Hardin County will need more water to accommodate the BlueOval SK Battery Park.
The Hardin County Second Water District is the water provider for the industrial park. They also own and operate the park’s sewer collection system.
The district’s general manager, Sean Juravic, told a magistrate in Hardin County Treasury Court on Tuesday that the district met with Ford officials to discuss projected demand. Youravich said Ford could have three stages, each requiring a different amount of water.
Starting in February 2025, Phase 1 will require the first battery building at 1.4 million gallons per day, Youravich said. Starting in January 2027, the second phase will add 1.4 million gallons of capacity per day to the second battery building.
“Then, they told us the third phase, which was not part of this original project,” Youravich said. “They mentioned the potential to build a third building on site. If that happened, the total demand would be about 4.2 million gallons of water per day [per day]. “
Before the announcement of the BlueOval SK, the region was not even forecasting to even approach the system’s current capacity of 14.4 million gallons per day by 2040.
“This includes 8.1 million gallons from the White Mills facility, 3.3 million gallons from the City Springs facility, and 3 million gallons from the Louisville Water connection,” Youravich said of their maximum capacity.
With the addition of BlueOval SK, that forecast looks very different.
“With regards to the second phase of their project, peak demand will exceed our current system capacity,” Youravich said.
The growth caused by BlueOval SK must also be considered, further driving water demand.

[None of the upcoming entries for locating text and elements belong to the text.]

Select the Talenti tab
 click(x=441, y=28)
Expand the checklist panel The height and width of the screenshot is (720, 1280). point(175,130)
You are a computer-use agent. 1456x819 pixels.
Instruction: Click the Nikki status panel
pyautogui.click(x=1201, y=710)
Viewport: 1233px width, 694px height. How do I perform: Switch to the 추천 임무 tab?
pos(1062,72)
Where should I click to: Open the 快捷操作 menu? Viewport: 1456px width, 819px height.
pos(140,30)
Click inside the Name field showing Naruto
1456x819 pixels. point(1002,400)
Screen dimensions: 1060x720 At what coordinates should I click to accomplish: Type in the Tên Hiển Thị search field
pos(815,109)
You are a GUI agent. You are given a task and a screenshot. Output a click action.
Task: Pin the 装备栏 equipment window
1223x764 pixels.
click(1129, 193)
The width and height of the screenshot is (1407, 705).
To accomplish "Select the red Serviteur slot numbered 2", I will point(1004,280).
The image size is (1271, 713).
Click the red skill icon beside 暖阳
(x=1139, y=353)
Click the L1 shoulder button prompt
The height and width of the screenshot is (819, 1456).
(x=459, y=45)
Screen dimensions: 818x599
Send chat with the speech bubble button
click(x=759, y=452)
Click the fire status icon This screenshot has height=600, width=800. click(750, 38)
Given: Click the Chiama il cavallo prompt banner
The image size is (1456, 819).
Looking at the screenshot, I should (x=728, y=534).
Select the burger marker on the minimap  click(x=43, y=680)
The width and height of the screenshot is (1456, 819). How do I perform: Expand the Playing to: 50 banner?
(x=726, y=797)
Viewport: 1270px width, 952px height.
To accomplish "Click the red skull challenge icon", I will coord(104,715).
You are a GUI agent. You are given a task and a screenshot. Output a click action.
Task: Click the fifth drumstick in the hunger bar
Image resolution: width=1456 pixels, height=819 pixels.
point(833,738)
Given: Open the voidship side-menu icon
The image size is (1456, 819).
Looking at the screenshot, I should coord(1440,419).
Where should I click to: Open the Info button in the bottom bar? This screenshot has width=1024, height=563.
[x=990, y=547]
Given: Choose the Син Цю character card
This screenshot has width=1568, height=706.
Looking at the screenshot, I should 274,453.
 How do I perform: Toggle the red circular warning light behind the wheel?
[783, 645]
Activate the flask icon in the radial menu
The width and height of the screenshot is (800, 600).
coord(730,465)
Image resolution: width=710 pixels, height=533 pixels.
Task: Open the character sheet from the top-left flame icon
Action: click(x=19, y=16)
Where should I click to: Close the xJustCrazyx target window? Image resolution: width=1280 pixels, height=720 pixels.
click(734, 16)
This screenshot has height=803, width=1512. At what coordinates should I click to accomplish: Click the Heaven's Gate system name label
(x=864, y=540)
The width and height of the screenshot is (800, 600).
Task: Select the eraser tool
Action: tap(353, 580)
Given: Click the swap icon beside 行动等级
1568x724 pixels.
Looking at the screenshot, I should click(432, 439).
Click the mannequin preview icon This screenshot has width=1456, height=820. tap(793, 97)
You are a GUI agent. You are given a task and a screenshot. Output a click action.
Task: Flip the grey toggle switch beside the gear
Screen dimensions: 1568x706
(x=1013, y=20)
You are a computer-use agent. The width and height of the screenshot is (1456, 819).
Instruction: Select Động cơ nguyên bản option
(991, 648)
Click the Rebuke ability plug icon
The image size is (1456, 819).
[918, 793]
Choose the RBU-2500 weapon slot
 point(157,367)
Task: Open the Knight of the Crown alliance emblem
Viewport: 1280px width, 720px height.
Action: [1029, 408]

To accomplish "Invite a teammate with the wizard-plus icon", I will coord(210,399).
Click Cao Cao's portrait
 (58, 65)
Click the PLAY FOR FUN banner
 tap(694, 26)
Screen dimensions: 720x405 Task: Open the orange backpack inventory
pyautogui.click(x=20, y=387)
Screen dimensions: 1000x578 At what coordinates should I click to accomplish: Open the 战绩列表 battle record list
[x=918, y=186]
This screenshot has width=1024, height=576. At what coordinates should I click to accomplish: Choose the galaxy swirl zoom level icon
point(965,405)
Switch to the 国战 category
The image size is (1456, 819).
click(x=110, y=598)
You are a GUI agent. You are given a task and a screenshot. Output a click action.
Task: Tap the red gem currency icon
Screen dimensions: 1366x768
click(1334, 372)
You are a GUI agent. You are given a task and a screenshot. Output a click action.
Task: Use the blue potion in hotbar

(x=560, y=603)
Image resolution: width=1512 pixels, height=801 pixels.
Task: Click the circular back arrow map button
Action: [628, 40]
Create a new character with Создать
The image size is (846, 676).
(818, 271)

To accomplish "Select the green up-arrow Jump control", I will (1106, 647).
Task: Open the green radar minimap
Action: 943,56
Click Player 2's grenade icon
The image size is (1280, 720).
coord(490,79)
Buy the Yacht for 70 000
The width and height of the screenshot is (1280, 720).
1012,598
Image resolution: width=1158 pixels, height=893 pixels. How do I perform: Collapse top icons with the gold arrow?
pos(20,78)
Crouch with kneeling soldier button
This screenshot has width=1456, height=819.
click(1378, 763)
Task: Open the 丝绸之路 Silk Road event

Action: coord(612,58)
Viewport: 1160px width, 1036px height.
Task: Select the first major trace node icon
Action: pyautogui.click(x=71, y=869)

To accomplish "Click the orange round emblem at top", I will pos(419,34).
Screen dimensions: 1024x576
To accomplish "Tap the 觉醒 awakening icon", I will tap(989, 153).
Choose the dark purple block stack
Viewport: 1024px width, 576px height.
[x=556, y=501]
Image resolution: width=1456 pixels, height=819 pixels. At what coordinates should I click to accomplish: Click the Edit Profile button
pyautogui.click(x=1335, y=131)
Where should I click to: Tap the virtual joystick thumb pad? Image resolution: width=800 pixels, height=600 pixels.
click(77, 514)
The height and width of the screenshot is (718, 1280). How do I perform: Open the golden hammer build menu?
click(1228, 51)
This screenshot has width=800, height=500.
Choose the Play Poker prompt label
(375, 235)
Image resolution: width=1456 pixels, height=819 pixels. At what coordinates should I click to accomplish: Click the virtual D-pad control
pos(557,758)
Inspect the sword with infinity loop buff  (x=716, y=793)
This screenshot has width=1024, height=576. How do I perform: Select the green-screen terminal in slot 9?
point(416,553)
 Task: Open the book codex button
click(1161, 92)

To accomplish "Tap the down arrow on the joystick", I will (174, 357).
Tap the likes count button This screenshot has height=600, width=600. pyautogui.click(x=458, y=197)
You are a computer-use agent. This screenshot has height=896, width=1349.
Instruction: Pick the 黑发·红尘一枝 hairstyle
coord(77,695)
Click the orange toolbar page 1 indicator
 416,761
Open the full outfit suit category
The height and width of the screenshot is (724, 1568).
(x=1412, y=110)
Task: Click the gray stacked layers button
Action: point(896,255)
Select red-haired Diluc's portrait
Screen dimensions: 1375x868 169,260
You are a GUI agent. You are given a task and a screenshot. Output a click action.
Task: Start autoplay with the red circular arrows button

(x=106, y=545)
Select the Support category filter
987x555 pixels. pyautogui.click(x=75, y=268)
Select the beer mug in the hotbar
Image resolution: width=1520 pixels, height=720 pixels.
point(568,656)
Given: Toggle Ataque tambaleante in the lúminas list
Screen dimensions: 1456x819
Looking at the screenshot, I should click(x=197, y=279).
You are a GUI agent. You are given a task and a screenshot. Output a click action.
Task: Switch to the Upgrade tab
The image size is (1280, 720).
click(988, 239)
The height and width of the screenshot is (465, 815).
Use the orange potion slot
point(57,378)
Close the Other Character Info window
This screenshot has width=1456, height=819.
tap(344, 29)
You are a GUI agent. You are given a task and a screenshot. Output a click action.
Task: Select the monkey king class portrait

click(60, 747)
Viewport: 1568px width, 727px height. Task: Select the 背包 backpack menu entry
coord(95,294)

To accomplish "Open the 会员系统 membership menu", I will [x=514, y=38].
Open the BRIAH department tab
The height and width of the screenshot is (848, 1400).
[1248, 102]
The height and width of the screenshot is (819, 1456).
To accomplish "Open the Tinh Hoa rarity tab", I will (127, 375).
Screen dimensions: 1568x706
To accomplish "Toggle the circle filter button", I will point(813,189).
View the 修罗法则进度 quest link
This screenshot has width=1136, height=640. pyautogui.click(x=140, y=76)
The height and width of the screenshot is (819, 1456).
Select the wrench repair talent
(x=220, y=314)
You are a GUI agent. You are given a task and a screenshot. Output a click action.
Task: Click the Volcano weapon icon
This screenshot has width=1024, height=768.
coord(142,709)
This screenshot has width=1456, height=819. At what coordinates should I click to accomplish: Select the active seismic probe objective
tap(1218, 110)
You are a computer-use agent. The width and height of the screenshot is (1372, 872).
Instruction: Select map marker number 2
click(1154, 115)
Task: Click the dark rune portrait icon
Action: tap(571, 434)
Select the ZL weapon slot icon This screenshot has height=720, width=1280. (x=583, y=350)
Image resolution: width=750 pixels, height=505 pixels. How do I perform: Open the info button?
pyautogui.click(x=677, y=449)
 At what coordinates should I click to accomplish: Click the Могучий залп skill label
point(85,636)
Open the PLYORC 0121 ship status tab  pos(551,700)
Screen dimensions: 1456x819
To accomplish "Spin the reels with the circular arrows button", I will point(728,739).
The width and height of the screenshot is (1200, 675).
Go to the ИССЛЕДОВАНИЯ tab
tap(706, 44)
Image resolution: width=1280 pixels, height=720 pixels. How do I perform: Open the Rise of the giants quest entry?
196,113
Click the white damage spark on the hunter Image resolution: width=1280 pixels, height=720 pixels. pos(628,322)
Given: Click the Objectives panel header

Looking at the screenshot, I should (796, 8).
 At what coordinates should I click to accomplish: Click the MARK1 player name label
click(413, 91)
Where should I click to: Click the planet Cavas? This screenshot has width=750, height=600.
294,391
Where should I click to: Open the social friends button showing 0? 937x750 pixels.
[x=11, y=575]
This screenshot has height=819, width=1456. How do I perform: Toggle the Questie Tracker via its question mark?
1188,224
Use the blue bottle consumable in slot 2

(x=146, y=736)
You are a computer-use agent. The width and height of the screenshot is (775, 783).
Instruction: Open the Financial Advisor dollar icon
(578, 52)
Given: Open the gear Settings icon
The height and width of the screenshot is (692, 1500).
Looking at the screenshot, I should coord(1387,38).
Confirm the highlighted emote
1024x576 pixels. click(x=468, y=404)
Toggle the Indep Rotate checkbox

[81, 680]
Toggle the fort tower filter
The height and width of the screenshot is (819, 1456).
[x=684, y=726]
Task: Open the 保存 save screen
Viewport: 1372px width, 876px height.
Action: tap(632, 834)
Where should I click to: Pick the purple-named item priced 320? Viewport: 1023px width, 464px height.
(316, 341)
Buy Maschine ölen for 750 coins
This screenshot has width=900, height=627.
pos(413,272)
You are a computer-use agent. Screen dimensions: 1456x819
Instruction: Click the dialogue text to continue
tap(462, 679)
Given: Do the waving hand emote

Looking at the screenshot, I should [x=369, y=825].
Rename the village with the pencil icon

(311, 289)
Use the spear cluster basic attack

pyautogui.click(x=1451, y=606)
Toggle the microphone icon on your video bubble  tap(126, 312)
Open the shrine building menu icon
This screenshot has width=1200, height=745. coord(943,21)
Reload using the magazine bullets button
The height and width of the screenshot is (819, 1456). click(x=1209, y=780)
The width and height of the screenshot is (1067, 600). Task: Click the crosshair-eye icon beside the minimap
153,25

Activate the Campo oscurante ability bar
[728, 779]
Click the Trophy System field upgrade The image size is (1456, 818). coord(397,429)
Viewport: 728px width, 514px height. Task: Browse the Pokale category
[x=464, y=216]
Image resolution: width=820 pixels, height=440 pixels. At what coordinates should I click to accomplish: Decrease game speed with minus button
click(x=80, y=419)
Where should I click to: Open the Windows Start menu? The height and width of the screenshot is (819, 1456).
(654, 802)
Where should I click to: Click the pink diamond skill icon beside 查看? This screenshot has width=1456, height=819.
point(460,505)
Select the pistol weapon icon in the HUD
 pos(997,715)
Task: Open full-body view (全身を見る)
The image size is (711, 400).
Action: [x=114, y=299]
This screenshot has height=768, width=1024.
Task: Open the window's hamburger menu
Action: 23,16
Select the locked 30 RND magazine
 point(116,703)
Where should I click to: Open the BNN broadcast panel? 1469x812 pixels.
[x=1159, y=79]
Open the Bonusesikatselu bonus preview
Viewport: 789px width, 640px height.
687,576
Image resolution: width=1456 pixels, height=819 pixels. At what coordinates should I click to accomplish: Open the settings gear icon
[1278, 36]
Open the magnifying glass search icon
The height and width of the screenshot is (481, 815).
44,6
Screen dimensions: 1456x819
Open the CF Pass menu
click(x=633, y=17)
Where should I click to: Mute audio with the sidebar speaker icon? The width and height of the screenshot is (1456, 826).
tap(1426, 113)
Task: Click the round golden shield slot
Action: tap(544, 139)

“When you start looking at this, you can quickly see that we start to exceed our system capacity, and we have a deficit of about 8.6 million gallons per day by 2040,” Youravich cites a graph showing projected water demand Say. “But, we’ve got plans.”
Youravich said the board has been very progressive over the years and has conducted multiple studies to determine where future water in Hardin County will come from.
“The decision was made a few years ago to get water from Louisville Water,” he said.
The link is designed to expand, which Youravich said was their intention.
Short-term needs in the region to meet the growing demand include the construction of a 2-million-gallon tank at or near the Glendale facility, a 10-million-gallon-per-day pumping station, and the expansion of two existing pumping stations, he said.
“These short-term needs will allow us to expand our capacity from our current Louisville water connection to 10 million gallons per day.”
In the long run, Youravich said they will need miles of mains transmission, a few pumping stations and possibly two 1 million-gallon storage tanks.
“The long-term need is the infrastructure requirement to increase Louisville connections from 10 million to 7 to 10 million gallons per day,” he said.
Seth Dukes can be reached at 270-505-1413 or by email at [email protected].